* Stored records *
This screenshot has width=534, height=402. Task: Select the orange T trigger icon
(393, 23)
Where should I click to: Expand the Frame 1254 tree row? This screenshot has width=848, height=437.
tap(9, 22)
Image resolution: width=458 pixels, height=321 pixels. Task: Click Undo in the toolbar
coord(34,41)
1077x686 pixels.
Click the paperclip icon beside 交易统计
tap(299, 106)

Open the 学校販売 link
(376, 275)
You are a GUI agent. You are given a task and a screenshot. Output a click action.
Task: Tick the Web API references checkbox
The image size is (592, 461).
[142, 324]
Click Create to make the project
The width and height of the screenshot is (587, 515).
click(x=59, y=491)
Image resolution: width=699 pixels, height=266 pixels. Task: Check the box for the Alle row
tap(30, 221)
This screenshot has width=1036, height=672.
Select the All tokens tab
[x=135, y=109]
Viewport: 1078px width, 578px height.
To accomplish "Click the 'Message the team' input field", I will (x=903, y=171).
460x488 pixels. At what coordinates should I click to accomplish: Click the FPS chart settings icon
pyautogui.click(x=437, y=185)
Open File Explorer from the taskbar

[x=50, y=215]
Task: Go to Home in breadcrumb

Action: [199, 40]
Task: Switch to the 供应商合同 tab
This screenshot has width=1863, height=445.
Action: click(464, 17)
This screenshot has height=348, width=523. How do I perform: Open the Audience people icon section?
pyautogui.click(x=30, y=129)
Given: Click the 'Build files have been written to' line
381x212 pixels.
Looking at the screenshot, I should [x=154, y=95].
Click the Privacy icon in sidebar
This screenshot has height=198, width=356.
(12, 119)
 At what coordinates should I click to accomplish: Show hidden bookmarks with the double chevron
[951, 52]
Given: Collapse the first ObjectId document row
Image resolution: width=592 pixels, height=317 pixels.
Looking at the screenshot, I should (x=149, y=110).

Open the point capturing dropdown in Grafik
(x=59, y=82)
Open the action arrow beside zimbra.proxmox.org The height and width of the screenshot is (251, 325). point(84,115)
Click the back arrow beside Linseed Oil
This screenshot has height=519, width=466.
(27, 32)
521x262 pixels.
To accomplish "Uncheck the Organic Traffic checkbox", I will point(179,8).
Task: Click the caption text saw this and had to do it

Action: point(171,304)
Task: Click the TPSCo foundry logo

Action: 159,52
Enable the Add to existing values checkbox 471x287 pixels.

* TASK REQUIREMENTS *
Once you have read the records, write every one of them out again exactly.

* RESPONSE FOR THIS EXERCISE *
This screenshot has width=534, height=402. Task: Select the orange T trigger icon
(393, 23)
Where should I click to: Expand the Frame 1254 tree row? This screenshot has width=848, height=437.
tap(9, 22)
Image resolution: width=458 pixels, height=321 pixels. Task: Click Undo in the toolbar
coord(34,41)
1077x686 pixels.
Click the paperclip icon beside 交易统计
tap(299, 106)

Open the 学校販売 link
(376, 275)
You are a GUI agent. You are given a task and a screenshot. Output a click action.
Task: Tick the Web API references checkbox
The image size is (592, 461).
[142, 324]
Click Create to make the project
The width and height of the screenshot is (587, 515).
click(x=59, y=491)
Image resolution: width=699 pixels, height=266 pixels. Task: Check the box for the Alle row
tap(30, 221)
This screenshot has width=1036, height=672.
Select the All tokens tab
[x=135, y=109]
Viewport: 1078px width, 578px height.
To accomplish "Click the 'Message the team' input field", I will (x=903, y=171).
460x488 pixels. At what coordinates should I click to accomplish: Click the FPS chart settings icon
pyautogui.click(x=437, y=185)
Open File Explorer from the taskbar

[x=50, y=215]
Task: Go to Home in breadcrumb

Action: [199, 40]
Task: Switch to the 供应商合同 tab
This screenshot has width=1863, height=445.
Action: click(464, 17)
This screenshot has height=348, width=523. How do I perform: Open the Audience people icon section?
pyautogui.click(x=30, y=129)
Given: Click the 'Build files have been written to' line
381x212 pixels.
Looking at the screenshot, I should [x=154, y=95].
Click the Privacy icon in sidebar
This screenshot has height=198, width=356.
(12, 119)
 At what coordinates should I click to accomplish: Show hidden bookmarks with the double chevron
[951, 52]
Given: Collapse the first ObjectId document row
Image resolution: width=592 pixels, height=317 pixels.
Looking at the screenshot, I should (x=149, y=110).

Open the point capturing dropdown in Grafik
(x=59, y=82)
Open the action arrow beside zimbra.proxmox.org The height and width of the screenshot is (251, 325). point(84,115)
Click the back arrow beside Linseed Oil
This screenshot has height=519, width=466.
(27, 32)
521x262 pixels.
To accomplish "Uncheck the Organic Traffic checkbox", I will point(179,8).
Task: Click the caption text saw this and had to do it

Action: point(171,304)
Task: Click the TPSCo foundry logo

Action: 159,52
Enable the Add to existing values checkbox 471x287 pixels.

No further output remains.